2.4. Personalization to Improve the Usability of Penta-S Products in the Use Phase

Incorporating social features in the use phase of Penta-S products enhances user experience and effectiveness. Ensuring accessibility fosters a user-centric and equitable smart city environment while tailoring products to citizens’ needs improves quality of life. Personalization, guided by the OCEAN model (“Big Five”) of personality traits [43]—openness (exploration), conscientiousness (organization), extraversion (sociability), agreeableness (empathy), and neuroticism (emotional sensitivity)—further refines this approach.

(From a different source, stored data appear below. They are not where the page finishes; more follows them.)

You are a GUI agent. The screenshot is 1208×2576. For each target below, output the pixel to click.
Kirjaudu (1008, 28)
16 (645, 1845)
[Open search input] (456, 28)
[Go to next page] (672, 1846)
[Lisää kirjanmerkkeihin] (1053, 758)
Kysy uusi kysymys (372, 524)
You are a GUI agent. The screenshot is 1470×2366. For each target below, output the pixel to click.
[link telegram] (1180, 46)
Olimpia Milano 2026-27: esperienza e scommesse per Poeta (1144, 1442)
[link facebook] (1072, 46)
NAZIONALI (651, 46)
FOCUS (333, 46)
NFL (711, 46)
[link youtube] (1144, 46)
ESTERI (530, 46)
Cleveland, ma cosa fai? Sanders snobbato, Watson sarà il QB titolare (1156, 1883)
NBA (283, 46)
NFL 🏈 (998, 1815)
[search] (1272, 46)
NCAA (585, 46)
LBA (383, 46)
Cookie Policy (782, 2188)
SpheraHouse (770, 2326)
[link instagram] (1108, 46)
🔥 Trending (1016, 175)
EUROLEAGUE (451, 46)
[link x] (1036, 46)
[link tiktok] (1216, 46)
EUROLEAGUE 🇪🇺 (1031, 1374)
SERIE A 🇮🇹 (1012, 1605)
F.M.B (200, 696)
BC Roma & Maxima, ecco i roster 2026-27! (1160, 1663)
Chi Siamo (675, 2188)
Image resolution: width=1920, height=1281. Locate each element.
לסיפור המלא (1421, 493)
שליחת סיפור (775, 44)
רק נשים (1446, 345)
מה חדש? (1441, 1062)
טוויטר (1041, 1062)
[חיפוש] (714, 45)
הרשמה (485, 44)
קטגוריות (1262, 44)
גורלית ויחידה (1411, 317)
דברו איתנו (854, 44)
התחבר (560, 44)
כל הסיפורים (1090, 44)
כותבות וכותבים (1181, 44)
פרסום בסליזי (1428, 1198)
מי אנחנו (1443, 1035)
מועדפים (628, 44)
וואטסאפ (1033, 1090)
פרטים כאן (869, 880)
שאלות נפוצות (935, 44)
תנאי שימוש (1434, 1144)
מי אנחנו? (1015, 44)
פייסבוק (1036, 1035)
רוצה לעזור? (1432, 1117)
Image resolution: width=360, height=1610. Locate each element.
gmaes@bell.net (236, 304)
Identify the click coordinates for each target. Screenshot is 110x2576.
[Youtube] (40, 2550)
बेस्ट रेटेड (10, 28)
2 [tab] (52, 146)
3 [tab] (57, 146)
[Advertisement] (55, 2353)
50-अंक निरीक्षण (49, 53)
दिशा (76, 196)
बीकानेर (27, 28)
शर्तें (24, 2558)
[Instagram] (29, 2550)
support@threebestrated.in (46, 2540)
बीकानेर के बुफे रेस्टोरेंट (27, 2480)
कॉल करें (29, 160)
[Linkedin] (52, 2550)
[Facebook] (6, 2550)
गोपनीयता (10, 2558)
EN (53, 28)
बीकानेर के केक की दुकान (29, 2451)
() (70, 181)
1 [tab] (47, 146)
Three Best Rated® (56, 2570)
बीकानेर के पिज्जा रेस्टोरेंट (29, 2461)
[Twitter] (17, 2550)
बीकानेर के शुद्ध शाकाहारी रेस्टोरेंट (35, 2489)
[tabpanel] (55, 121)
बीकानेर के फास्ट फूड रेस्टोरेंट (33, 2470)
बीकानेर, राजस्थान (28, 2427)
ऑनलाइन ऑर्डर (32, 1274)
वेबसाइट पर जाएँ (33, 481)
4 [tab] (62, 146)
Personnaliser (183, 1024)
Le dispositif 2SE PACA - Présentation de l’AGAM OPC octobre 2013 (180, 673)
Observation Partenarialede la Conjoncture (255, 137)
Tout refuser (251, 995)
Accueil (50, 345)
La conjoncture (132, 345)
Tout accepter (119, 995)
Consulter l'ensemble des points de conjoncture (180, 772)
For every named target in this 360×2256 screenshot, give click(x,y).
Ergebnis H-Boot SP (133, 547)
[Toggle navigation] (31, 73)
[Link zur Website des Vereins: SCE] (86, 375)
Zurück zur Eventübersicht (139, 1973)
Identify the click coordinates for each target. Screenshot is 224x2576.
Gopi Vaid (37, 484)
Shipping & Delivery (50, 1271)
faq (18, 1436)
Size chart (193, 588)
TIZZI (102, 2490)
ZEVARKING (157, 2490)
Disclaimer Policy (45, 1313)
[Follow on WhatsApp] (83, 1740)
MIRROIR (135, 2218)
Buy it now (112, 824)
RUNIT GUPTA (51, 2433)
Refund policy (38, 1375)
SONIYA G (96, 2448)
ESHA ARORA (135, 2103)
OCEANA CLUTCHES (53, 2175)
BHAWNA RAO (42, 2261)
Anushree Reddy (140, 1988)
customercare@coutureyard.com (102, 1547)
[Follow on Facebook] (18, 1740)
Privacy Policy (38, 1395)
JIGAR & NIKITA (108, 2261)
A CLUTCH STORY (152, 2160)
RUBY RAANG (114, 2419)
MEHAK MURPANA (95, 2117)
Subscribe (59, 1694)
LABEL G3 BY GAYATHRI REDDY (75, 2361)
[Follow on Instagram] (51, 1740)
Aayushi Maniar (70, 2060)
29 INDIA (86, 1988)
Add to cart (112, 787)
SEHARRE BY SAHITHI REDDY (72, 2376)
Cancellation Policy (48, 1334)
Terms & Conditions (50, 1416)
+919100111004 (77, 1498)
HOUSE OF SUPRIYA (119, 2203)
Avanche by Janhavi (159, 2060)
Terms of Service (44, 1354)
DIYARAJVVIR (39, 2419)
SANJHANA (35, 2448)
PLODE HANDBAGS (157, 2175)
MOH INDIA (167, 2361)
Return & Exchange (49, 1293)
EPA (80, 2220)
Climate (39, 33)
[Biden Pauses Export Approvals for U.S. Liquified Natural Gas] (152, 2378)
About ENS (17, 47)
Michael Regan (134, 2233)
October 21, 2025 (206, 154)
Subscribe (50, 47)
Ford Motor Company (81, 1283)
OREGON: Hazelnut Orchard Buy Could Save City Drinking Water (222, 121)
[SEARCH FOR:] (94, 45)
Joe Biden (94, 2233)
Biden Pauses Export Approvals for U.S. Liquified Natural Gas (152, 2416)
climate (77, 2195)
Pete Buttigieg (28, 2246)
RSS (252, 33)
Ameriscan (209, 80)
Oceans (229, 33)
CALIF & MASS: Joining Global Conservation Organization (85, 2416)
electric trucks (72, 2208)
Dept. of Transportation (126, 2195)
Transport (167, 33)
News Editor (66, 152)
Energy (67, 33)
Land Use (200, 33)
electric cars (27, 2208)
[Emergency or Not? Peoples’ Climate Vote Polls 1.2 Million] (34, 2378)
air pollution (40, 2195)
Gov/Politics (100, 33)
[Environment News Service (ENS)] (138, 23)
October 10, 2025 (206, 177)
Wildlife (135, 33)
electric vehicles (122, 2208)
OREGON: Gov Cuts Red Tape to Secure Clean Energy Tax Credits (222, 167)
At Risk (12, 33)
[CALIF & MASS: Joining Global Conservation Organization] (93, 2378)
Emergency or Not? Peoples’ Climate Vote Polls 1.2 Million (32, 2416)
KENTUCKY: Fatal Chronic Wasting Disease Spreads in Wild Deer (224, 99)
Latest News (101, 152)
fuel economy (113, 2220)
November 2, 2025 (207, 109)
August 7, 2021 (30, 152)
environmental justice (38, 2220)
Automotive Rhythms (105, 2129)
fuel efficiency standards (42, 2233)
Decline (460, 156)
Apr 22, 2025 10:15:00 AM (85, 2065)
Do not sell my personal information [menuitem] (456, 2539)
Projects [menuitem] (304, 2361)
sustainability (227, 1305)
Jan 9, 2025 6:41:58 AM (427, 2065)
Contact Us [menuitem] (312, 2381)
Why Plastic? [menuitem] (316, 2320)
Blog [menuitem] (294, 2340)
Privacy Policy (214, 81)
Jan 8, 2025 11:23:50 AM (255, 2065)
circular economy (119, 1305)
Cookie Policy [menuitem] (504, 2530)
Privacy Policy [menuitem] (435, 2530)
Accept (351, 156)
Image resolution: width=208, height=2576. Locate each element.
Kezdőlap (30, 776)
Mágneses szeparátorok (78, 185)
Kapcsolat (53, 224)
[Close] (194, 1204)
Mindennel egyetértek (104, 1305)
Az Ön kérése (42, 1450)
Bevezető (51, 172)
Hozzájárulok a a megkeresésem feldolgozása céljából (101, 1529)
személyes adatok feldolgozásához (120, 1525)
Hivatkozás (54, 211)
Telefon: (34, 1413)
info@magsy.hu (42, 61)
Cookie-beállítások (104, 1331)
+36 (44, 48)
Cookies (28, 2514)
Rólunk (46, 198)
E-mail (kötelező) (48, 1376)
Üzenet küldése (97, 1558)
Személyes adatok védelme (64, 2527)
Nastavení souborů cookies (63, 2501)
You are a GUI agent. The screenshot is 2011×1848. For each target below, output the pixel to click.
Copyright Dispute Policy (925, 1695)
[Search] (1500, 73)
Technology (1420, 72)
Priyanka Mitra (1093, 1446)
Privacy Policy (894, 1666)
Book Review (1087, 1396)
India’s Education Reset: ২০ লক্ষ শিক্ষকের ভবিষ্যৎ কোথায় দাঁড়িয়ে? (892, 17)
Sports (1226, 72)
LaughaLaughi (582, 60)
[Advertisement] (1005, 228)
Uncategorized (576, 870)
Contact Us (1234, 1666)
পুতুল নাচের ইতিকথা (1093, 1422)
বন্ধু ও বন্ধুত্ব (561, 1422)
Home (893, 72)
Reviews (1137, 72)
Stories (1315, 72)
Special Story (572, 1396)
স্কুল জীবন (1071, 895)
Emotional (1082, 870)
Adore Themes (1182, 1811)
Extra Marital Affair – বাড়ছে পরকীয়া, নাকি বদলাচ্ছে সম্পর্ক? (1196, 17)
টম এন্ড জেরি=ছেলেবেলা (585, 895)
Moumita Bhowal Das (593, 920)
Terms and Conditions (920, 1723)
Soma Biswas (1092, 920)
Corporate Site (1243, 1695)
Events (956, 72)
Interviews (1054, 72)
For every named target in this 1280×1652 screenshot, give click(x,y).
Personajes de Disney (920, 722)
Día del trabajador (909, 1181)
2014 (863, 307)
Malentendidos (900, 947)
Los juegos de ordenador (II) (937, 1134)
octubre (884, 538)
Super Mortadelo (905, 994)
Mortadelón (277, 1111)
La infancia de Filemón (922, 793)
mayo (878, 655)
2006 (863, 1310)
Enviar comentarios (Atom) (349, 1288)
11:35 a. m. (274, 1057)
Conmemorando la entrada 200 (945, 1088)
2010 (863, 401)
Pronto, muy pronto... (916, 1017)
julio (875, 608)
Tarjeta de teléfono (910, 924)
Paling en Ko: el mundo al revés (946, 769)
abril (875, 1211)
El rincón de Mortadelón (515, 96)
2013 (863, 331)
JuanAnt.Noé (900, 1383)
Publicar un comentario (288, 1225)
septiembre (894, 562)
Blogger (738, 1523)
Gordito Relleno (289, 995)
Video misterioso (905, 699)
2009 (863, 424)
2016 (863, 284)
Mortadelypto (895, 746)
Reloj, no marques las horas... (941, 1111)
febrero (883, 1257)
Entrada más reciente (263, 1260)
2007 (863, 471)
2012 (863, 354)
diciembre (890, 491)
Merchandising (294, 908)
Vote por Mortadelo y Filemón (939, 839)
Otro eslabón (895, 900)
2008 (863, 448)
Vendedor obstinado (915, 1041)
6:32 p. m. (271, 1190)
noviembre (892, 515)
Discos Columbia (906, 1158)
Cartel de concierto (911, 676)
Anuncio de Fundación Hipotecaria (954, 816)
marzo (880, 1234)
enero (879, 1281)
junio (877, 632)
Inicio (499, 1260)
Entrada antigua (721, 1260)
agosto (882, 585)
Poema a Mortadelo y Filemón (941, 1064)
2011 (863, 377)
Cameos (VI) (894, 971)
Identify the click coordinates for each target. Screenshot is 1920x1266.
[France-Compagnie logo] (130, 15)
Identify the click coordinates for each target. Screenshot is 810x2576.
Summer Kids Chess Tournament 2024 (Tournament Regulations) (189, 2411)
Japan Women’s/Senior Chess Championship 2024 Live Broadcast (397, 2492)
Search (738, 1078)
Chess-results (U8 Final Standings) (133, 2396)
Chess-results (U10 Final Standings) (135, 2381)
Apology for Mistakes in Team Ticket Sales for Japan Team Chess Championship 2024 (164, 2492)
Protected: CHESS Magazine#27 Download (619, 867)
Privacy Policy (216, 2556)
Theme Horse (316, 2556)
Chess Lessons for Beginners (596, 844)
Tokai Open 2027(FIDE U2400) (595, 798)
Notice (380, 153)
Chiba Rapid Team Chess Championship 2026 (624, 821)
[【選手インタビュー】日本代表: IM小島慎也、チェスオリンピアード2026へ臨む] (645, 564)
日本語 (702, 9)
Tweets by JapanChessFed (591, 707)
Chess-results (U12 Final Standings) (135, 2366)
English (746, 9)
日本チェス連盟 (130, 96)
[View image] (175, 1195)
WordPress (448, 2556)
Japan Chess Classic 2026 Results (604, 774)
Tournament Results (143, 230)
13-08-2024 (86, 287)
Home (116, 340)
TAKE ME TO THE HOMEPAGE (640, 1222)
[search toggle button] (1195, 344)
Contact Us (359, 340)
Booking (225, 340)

Therefore, a classification for Penta-S products based on the OCEAN model aligns product features with key personality traits:

• Openness: Products are innovative, encouraging creativity and exploration.
• Conscientiousness: Products emphasize organization, reliability, and efficiency for users valuing structure.
• Extraversion: These products foster social interaction, connectivity, and energy, engaging dynamic users.
• Agreeableness: Products promote cooperation, empathy, and community engagement, appealing to users who prioritize harmony.
• Neuroticism: Products offer calming, supportive features to help users manage stress or anxiety.

2.5. Building the Pentagon Framework Features for the Integration of Developed Rapid Prototypes into a Smart City

This section introduces developed proof of concepts by the Enabling Technologies Group from Tecnologico de Monterrey Campus Ciudad de Mexico [44]. The products can be seamlessly integrated into a smart city concept by considering the Penta-S features and utilizing a smart cloud platform, as shown in Figure 7. This platform would act as a central hub, allowing real-time data exchange and control for various technologies. The smart cloud platform would enhance collaboration between these technologies, optimize resource usage, and provide real-time data analytics, creating a more connected, efficient, and sustainable smart city ecosystem.

The smart cloud platform categorizes services such as public safety, recreation, energy, healthcare, education, environmental monitoring, transportation, and housing. Additionally, two maps are presented: one showcasing proof of concepts tailored to local community services, like schools, homes, and public facilities, and another adapted to city services, including hospitals, corporate buildings, apartment complexes, and museums.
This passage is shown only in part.